====== DATA PROVIDED ======

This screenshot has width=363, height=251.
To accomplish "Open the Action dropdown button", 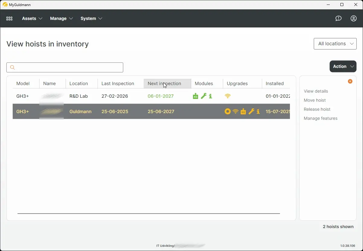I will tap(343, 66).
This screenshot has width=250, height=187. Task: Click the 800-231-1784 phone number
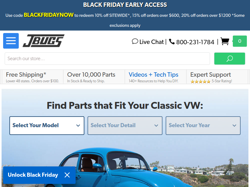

======
====== DATA PROVIDED ======

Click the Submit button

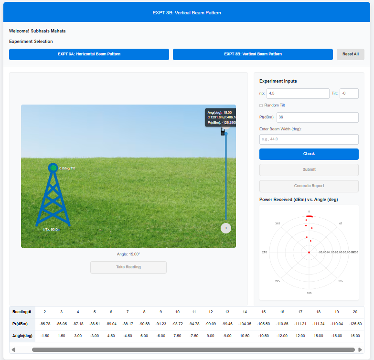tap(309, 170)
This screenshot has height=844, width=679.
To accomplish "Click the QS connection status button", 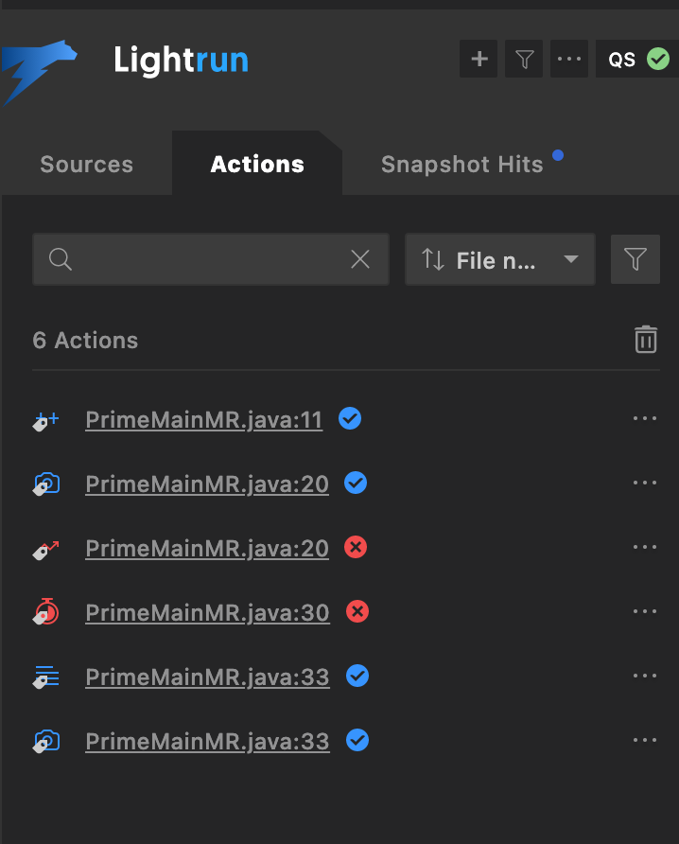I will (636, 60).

======

__GOAL OF THE EXERCISE__.
When a line in the data above contains the string "width", copy that line.

__PROBLEM SOLUTION__.
This screenshot has width=363, height=251.
This screenshot has width=250, height=187. Task: Click the 800-231-1784 phone number
This screenshot has height=844, width=679.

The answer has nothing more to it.